In the United States, under the FTC’s CAN-SPAM Act, businesses that have your email address do not need prior consent to add U.S. users to their mailing list or send commercial messages. With this in mind, as of 2020 87% of B2B marketers utilize email as their main content distribution channel. Creating an account on a platform that requires an email address at sign-up opens the door for unwanted marketing content and an overflowing inbox.
2. Nervous about Providing Personal Information
Signing up on a new site with an email address, phone number, or even just your name immediately creates a risk to online privacy. If you use a Gmail address to sign-up for an account on a website, Google already allows the businesses behind these sites to track a user’s online behavior in order to create personalized ads. In the case of a data breach on a site that has collected your phone number, a simple search engine result of someone’s number can bring up websites which display the owner’s full name, age, home address, family members, and more. Similar instances can occur in the case of providing a legal name when signing up online, where a breach and search can easily lead an attacker to find your social media and other personal information. The internet knows scarily more about the average user than one may expect.
3. Too Long of a Process
The less fields required to be filled out in a form, the more likely a user is to complete the form process. Having to provide excessive amounts of information in order to make an account can be time-consuming, and often discourages a user from following through with a sign-up. Concise, accessible, and easy to understand sign-up forms appear to be effective in improving conversion rates. One of the most ideal options for converting users at sign-up is making it a one-click or one-step process, which can be provided by a single sign-on service.

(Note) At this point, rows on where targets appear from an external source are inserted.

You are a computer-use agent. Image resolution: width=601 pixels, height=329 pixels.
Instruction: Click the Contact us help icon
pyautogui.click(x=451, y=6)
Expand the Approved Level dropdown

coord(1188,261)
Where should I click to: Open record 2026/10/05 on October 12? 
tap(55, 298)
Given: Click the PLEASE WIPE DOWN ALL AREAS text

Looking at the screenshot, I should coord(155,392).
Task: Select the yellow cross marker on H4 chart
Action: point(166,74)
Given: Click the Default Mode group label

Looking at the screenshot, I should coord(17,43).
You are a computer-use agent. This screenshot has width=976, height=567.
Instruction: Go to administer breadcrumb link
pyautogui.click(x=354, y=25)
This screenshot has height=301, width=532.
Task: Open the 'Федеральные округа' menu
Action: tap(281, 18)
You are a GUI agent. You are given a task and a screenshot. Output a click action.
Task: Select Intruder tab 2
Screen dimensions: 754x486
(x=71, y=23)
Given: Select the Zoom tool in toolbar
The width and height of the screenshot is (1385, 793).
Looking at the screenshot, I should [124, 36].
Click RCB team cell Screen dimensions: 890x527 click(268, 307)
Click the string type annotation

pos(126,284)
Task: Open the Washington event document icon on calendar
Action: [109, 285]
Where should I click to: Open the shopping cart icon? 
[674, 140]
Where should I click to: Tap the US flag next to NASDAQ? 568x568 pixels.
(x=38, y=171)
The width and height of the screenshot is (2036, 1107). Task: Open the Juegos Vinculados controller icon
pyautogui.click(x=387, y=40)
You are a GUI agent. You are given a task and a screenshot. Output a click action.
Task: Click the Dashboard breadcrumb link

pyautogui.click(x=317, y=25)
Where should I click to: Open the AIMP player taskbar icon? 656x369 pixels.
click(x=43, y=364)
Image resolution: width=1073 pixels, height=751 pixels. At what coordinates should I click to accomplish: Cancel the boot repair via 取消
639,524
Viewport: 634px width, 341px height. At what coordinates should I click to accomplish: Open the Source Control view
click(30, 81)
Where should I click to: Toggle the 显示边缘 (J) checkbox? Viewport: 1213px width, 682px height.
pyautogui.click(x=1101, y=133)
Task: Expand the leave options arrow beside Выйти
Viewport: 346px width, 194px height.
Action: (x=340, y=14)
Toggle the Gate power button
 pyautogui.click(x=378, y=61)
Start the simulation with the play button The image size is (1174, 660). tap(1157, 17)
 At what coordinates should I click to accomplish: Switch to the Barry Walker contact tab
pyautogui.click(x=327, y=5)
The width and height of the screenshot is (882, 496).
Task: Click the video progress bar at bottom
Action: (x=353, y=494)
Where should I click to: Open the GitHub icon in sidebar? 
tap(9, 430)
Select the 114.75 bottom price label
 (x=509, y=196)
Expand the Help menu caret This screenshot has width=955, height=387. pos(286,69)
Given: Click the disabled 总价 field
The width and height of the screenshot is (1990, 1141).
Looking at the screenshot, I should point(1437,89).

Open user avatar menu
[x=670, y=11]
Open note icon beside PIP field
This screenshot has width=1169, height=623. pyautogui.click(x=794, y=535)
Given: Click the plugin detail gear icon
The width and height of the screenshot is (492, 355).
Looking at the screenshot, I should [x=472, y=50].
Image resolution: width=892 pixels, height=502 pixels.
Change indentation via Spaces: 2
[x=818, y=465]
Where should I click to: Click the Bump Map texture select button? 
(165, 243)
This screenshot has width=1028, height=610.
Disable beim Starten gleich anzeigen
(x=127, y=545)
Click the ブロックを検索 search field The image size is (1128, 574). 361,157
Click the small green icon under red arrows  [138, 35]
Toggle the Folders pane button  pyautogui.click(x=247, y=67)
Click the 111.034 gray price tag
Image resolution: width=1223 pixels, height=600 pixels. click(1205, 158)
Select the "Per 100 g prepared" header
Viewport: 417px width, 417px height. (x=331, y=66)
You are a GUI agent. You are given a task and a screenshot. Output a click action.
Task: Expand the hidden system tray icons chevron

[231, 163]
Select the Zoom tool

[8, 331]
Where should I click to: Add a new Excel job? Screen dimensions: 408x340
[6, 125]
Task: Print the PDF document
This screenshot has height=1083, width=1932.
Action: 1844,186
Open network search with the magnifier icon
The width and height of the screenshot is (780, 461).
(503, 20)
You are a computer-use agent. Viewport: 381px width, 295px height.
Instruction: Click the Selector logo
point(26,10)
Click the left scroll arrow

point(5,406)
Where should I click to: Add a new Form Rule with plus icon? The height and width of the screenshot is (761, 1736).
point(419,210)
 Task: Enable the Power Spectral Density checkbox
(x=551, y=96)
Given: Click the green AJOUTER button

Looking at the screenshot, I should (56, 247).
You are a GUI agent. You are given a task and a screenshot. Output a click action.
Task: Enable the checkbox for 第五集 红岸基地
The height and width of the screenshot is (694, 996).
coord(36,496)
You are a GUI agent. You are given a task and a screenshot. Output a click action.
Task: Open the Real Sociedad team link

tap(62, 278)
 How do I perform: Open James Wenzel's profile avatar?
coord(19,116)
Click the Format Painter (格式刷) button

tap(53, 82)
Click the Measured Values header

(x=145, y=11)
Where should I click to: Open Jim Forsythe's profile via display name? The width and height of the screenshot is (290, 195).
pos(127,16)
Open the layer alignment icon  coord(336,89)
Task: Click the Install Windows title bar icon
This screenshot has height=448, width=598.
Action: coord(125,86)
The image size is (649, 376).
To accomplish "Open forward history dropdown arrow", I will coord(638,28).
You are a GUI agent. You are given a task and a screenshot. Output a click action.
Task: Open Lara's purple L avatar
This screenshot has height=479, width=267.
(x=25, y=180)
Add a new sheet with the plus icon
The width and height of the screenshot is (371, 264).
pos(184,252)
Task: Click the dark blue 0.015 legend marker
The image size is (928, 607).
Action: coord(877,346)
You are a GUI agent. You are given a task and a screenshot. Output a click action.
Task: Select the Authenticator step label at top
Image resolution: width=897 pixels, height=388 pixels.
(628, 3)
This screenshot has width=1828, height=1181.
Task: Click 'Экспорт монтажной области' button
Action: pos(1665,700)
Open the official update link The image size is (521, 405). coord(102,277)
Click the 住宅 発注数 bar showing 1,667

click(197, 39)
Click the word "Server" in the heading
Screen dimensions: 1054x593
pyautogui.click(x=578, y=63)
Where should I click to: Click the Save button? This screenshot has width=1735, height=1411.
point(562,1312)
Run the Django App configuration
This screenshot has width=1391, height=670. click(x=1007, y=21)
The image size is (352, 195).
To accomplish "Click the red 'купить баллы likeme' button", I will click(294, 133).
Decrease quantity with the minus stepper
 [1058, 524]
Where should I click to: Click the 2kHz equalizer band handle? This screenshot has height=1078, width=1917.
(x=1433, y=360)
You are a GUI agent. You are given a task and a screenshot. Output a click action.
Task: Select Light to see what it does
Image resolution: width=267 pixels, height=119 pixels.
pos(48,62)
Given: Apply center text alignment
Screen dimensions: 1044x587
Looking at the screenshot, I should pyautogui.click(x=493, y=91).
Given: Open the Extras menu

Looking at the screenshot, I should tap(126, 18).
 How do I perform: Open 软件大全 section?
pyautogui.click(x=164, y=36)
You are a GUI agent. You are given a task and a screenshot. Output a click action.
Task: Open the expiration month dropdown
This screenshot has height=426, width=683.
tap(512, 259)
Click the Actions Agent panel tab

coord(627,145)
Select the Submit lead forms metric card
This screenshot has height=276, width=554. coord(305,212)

The humanID Single Sign-On Solution
Single sign-on (SSO) is a login authentication method which allows users to login to multiple applications at once by using one set of credentials. SSO authentication serves to reduce password fatigue and save time for users while logging in, as they would not have to re-enter a username and password for each online session. Many websites are already utilizing SSO to make account creation a quicker and simpler process, being a step in the right direction for improving sign-up conversion rates. However, while implementing an SSO system for a sign-up page resolves the issue of shortening the time it takes to create an account, there still comes the issues of solicitation and privacy.
A handful of websites which do have SSO implemented are providing the option of SSO through preexisting social media accounts (Facebook, Google, etc.), where you are able to login using these account’s credentials. Some SSO systems also still require credentials such as a username, email address, or phone number for use in the initial login. All of these options of SSO remain susceptible to data tracking and user identification. One SSO solution however does not store any of this personal information, and still allows for an easy sign-up process.
humanID offers all of the benefits of a usual SSO service, but also offers complete anonymity to its users. When encountering a sign-up page which utilizes humanID, the software will only ask a user for their phone number for initial login verification. Following this, the number is hashed and is automatically deleted, and the user will then be identifiable only by a non-reversible hash. By providing no personal information at all, users will never have to worry about unsolicited emails or about data exposure. This anonymous and time-saving system efficiently solves all three prevalent reasons for hesitance when it comes to account creation. As such, single sign-on solutions such as humanID inherently work to improve sign-up conversion rates.